Items listed in a dataset:
#####

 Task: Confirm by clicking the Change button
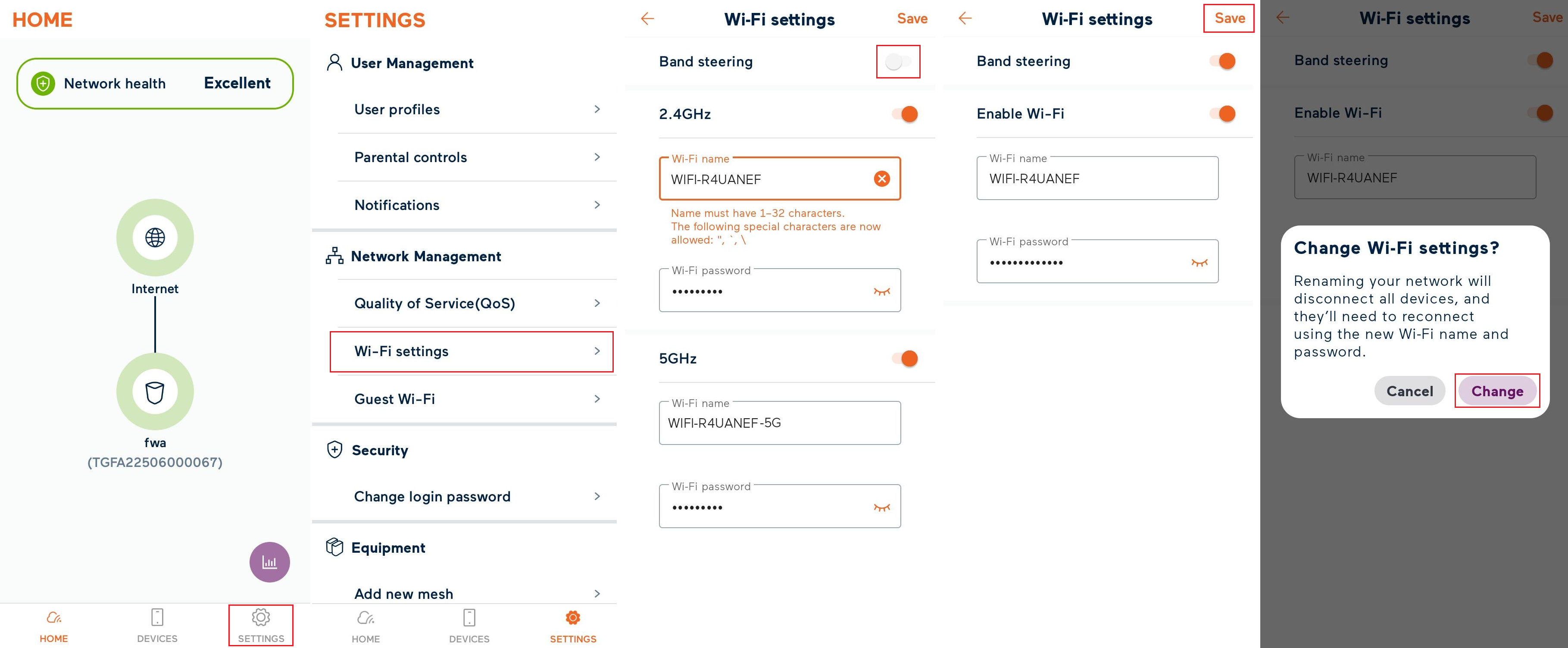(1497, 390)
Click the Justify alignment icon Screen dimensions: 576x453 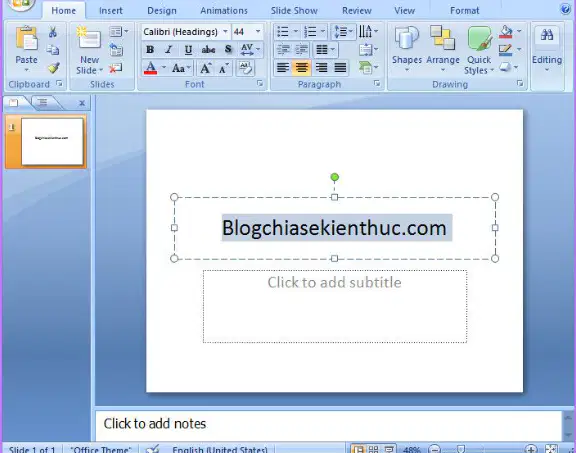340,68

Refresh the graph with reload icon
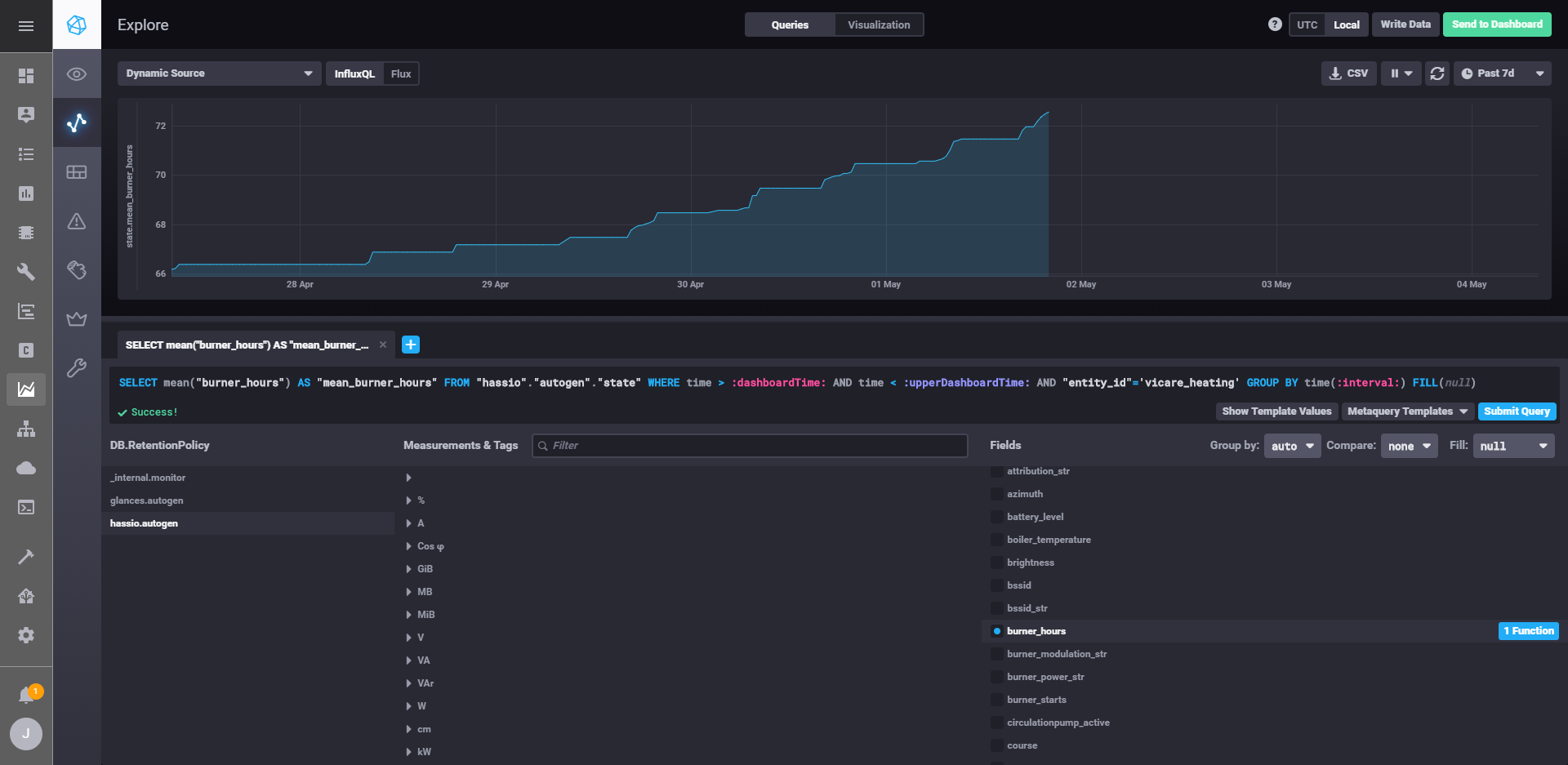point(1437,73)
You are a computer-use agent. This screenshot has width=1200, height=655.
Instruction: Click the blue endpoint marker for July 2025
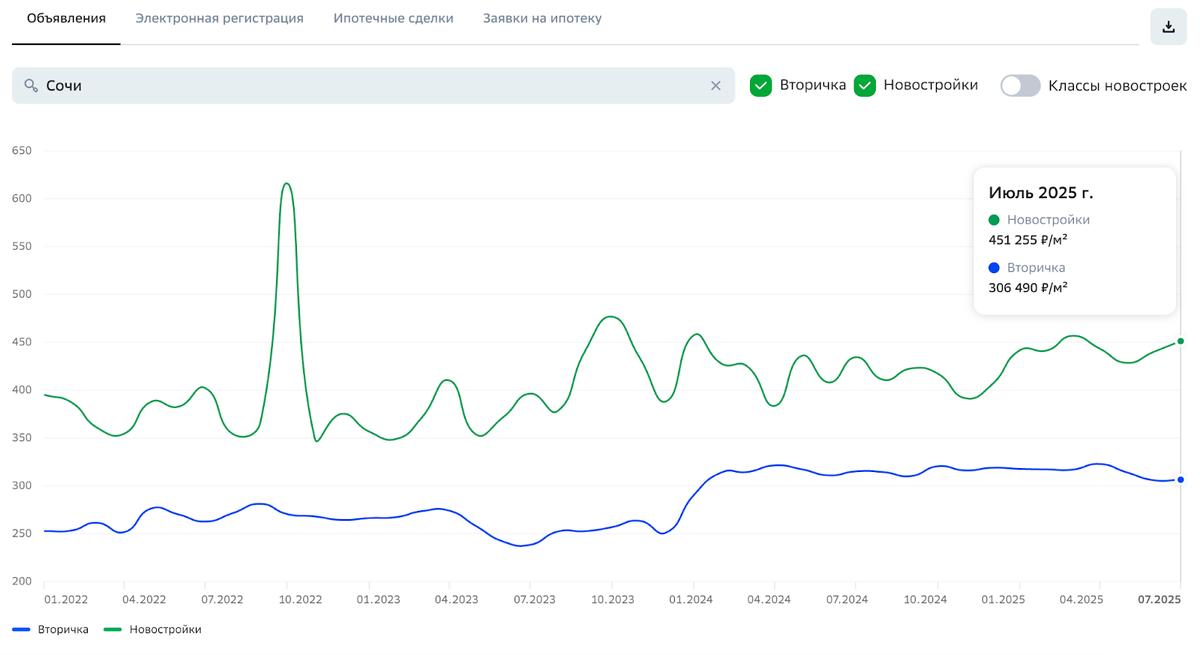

#####

Lines from the one with "You are a computer-use" through the final line of the records are the whole answer; print them exactly, minus any pictures.

## Exercise solution
You are a computer-use agent. This screenshot has width=1200, height=655.
Instruction: Click the blue endpoint marker for July 2025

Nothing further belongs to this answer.